INSTRUCTIONS TO FOLLOW:
Copy out the records so that each line matches the original.

GIVEN RECORDS:
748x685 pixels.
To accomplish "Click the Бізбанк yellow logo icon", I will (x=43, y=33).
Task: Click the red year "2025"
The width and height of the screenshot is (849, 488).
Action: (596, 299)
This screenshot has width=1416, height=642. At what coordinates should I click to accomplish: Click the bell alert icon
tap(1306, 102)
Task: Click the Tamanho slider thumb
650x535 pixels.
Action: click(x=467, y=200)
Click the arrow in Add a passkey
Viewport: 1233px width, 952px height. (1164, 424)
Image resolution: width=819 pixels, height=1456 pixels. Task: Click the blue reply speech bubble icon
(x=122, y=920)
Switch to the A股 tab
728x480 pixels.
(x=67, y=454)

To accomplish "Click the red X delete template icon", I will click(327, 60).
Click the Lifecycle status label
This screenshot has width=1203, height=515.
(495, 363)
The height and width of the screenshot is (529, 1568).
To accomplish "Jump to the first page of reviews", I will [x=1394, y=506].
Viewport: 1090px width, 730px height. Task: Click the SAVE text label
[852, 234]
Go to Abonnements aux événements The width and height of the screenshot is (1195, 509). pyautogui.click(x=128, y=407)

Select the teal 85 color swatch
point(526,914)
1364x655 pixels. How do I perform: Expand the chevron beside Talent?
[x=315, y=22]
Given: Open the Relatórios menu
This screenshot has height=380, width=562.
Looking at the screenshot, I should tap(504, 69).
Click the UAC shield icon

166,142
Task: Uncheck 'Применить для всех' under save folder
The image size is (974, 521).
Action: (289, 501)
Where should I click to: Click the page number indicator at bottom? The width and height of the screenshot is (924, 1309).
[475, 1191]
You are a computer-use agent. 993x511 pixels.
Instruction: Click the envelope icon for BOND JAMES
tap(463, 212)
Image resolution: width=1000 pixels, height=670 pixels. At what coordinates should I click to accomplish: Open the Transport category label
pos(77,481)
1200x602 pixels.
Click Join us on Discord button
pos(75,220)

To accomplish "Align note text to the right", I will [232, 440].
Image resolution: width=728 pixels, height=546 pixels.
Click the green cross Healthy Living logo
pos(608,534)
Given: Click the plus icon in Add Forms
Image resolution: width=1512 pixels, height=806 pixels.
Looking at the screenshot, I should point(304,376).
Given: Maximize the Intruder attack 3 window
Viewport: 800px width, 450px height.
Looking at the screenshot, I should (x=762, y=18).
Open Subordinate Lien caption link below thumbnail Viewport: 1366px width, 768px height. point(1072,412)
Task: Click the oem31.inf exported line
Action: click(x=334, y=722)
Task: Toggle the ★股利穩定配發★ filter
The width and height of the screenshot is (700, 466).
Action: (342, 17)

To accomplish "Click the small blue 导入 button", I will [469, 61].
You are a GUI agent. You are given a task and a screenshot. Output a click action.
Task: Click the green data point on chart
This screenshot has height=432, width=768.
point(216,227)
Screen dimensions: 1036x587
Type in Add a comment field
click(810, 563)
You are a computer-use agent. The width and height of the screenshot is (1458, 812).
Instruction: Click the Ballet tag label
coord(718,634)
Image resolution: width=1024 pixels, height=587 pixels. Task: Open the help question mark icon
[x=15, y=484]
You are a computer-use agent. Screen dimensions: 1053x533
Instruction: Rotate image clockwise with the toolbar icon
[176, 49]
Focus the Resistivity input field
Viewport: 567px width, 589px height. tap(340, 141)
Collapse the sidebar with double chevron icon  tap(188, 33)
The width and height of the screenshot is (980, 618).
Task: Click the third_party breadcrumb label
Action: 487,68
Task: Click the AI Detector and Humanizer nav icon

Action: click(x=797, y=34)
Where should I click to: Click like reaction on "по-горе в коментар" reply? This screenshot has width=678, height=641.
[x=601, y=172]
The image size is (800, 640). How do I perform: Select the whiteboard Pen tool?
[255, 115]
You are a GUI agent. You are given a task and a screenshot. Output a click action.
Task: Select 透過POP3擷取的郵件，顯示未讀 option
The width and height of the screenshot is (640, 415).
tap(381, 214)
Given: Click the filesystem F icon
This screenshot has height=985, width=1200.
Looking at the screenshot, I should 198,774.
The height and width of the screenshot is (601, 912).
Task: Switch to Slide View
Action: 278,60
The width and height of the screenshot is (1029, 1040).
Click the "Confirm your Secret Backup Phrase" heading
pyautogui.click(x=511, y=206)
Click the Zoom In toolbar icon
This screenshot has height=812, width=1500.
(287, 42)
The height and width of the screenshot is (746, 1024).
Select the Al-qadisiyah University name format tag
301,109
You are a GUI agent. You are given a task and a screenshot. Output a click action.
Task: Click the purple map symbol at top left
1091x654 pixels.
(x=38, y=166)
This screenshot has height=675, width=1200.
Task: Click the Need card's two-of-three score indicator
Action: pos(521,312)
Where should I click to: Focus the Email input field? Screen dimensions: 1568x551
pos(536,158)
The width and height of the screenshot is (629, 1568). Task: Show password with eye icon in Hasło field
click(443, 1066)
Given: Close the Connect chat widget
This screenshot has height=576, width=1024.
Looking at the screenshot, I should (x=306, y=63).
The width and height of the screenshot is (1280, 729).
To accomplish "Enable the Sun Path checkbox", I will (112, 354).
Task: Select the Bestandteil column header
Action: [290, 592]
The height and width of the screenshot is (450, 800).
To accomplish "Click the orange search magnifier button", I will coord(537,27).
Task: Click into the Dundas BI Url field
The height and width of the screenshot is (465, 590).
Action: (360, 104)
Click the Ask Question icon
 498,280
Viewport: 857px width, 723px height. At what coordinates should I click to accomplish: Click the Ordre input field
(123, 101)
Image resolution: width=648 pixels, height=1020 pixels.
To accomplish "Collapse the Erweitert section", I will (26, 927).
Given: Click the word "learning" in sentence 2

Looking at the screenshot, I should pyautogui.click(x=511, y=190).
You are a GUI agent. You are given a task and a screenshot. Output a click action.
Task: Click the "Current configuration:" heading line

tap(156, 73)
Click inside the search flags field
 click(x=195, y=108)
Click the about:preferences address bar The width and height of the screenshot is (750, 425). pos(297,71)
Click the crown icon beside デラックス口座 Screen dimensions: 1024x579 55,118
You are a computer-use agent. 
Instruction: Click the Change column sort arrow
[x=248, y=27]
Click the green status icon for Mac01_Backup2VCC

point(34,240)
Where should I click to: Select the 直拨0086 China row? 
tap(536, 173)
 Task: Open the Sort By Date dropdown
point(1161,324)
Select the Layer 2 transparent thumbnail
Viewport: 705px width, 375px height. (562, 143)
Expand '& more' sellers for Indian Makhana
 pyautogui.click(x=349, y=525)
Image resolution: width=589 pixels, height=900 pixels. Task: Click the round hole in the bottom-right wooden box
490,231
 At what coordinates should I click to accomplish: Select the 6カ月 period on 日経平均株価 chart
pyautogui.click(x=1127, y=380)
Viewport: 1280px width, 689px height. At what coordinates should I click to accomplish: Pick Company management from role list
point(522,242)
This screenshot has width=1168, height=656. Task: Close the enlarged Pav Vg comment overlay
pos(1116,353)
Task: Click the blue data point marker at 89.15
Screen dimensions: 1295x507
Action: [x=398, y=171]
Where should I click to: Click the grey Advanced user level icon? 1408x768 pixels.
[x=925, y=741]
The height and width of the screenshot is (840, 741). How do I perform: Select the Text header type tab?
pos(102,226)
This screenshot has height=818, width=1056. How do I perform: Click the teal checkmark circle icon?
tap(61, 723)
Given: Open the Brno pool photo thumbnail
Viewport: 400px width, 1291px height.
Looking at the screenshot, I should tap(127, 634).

RESULT:
748x685 pixels.
To accomplish "Click the Бізбанк yellow logo icon", I will (x=43, y=33).
Task: Click the red year "2025"
The width and height of the screenshot is (849, 488).
Action: (596, 299)
This screenshot has width=1416, height=642. At what coordinates should I click to accomplish: Click the bell alert icon
tap(1306, 102)
Task: Click the Tamanho slider thumb
650x535 pixels.
Action: click(x=467, y=200)
Click the arrow in Add a passkey
Viewport: 1233px width, 952px height. (1164, 424)
Image resolution: width=819 pixels, height=1456 pixels. Task: Click the blue reply speech bubble icon
(x=122, y=920)
Switch to the A股 tab
728x480 pixels.
(x=67, y=454)

To accomplish "Click the red X delete template icon", I will click(327, 60).
Click the Lifecycle status label
This screenshot has width=1203, height=515.
(495, 363)
The height and width of the screenshot is (529, 1568).
To accomplish "Jump to the first page of reviews", I will [x=1394, y=506].
Viewport: 1090px width, 730px height. Task: Click the SAVE text label
[852, 234]
Go to Abonnements aux événements The width and height of the screenshot is (1195, 509). pyautogui.click(x=128, y=407)

Select the teal 85 color swatch
point(526,914)
1364x655 pixels. How do I perform: Expand the chevron beside Talent?
[x=315, y=22]
Given: Open the Relatórios menu
This screenshot has height=380, width=562.
Looking at the screenshot, I should tap(504, 69).
Click the UAC shield icon

166,142
Task: Uncheck 'Применить для всех' under save folder
The image size is (974, 521).
Action: (289, 501)
Where should I click to: Click the page number indicator at bottom? The width and height of the screenshot is (924, 1309).
[475, 1191]
You are a computer-use agent. 993x511 pixels.
Instruction: Click the envelope icon for BOND JAMES
tap(463, 212)
Image resolution: width=1000 pixels, height=670 pixels. At what coordinates should I click to accomplish: Open the Transport category label
pos(77,481)
1200x602 pixels.
Click Join us on Discord button
pos(75,220)

To accomplish "Align note text to the right", I will [232, 440].
Image resolution: width=728 pixels, height=546 pixels.
Click the green cross Healthy Living logo
pos(608,534)
Given: Click the plus icon in Add Forms
Image resolution: width=1512 pixels, height=806 pixels.
Looking at the screenshot, I should point(304,376).
Given: Maximize the Intruder attack 3 window
Viewport: 800px width, 450px height.
Looking at the screenshot, I should (x=762, y=18).
Open Subordinate Lien caption link below thumbnail Viewport: 1366px width, 768px height. point(1072,412)
Task: Click the oem31.inf exported line
Action: click(x=334, y=722)
Task: Toggle the ★股利穩定配發★ filter
The width and height of the screenshot is (700, 466).
Action: (342, 17)

To accomplish "Click the small blue 导入 button", I will [469, 61].
You are a GUI agent. You are given a task and a screenshot. Output a click action.
Task: Click the green data point on chart
This screenshot has height=432, width=768.
point(216,227)
Screen dimensions: 1036x587
Type in Add a comment field
click(810, 563)
You are a computer-use agent. The width and height of the screenshot is (1458, 812).
Instruction: Click the Ballet tag label
coord(718,634)
Image resolution: width=1024 pixels, height=587 pixels. Task: Open the help question mark icon
[x=15, y=484]
You are a computer-use agent. Screen dimensions: 1053x533
Instruction: Rotate image clockwise with the toolbar icon
[176, 49]
Focus the Resistivity input field
Viewport: 567px width, 589px height. tap(340, 141)
Collapse the sidebar with double chevron icon  tap(188, 33)
The width and height of the screenshot is (980, 618).
Task: Click the third_party breadcrumb label
Action: 487,68
Task: Click the AI Detector and Humanizer nav icon

Action: click(x=797, y=34)
Where should I click to: Click like reaction on "по-горе в коментар" reply? This screenshot has width=678, height=641.
[x=601, y=172]
The image size is (800, 640). How do I perform: Select the whiteboard Pen tool?
[255, 115]
You are a GUI agent. You are given a task and a screenshot. Output a click action.
Task: Select 透過POP3擷取的郵件，顯示未讀 option
The width and height of the screenshot is (640, 415).
tap(381, 214)
Given: Click the filesystem F icon
This screenshot has height=985, width=1200.
Looking at the screenshot, I should 198,774.
The height and width of the screenshot is (601, 912).
Task: Switch to Slide View
Action: 278,60
The width and height of the screenshot is (1029, 1040).
Click the "Confirm your Secret Backup Phrase" heading
pyautogui.click(x=511, y=206)
Click the Zoom In toolbar icon
This screenshot has height=812, width=1500.
(287, 42)
The height and width of the screenshot is (746, 1024).
Select the Al-qadisiyah University name format tag
301,109
You are a GUI agent. You are given a task and a screenshot. Output a click action.
Task: Click the purple map symbol at top left
1091x654 pixels.
(x=38, y=166)
This screenshot has height=675, width=1200.
Task: Click the Need card's two-of-three score indicator
Action: pos(521,312)
Where should I click to: Focus the Email input field? Screen dimensions: 1568x551
pos(536,158)
The width and height of the screenshot is (629, 1568). Task: Show password with eye icon in Hasło field
click(443, 1066)
Given: Close the Connect chat widget
This screenshot has height=576, width=1024.
Looking at the screenshot, I should (x=306, y=63).
The width and height of the screenshot is (1280, 729).
To accomplish "Enable the Sun Path checkbox", I will (112, 354).
Task: Select the Bestandteil column header
Action: [290, 592]
The height and width of the screenshot is (450, 800).
To accomplish "Click the orange search magnifier button", I will coord(537,27).
Task: Click into the Dundas BI Url field
The height and width of the screenshot is (465, 590).
Action: (360, 104)
Click the Ask Question icon
 498,280
Viewport: 857px width, 723px height. At what coordinates should I click to accomplish: Click the Ordre input field
(123, 101)
Image resolution: width=648 pixels, height=1020 pixels.
To accomplish "Collapse the Erweitert section", I will (26, 927).
Given: Click the word "learning" in sentence 2

Looking at the screenshot, I should pyautogui.click(x=511, y=190).
You are a GUI agent. You are given a task and a screenshot. Output a click action.
Task: Click the "Current configuration:" heading line

tap(156, 73)
Click inside the search flags field
 click(x=195, y=108)
Click the about:preferences address bar The width and height of the screenshot is (750, 425). pos(297,71)
Click the crown icon beside デラックス口座 Screen dimensions: 1024x579 55,118
You are a computer-use agent. 
Instruction: Click the Change column sort arrow
[x=248, y=27]
Click the green status icon for Mac01_Backup2VCC

point(34,240)
Where should I click to: Select the 直拨0086 China row? 
tap(536, 173)
 Task: Open the Sort By Date dropdown
point(1161,324)
Select the Layer 2 transparent thumbnail
Viewport: 705px width, 375px height. (562, 143)
Expand '& more' sellers for Indian Makhana
 pyautogui.click(x=349, y=525)
Image resolution: width=589 pixels, height=900 pixels. Task: Click the round hole in the bottom-right wooden box
490,231
 At what coordinates should I click to accomplish: Select the 6カ月 period on 日経平均株価 chart
pyautogui.click(x=1127, y=380)
Viewport: 1280px width, 689px height. At what coordinates should I click to accomplish: Pick Company management from role list
point(522,242)
This screenshot has width=1168, height=656. Task: Close the enlarged Pav Vg comment overlay
pos(1116,353)
Task: Click the blue data point marker at 89.15
Screen dimensions: 1295x507
Action: [x=398, y=171]
Where should I click to: Click the grey Advanced user level icon? 1408x768 pixels.
[x=925, y=741]
The height and width of the screenshot is (840, 741). How do I perform: Select the Text header type tab?
pos(102,226)
This screenshot has height=818, width=1056. How do I perform: Click the teal checkmark circle icon?
tap(61, 723)
Given: Open the Brno pool photo thumbnail
Viewport: 400px width, 1291px height.
Looking at the screenshot, I should tap(127, 634).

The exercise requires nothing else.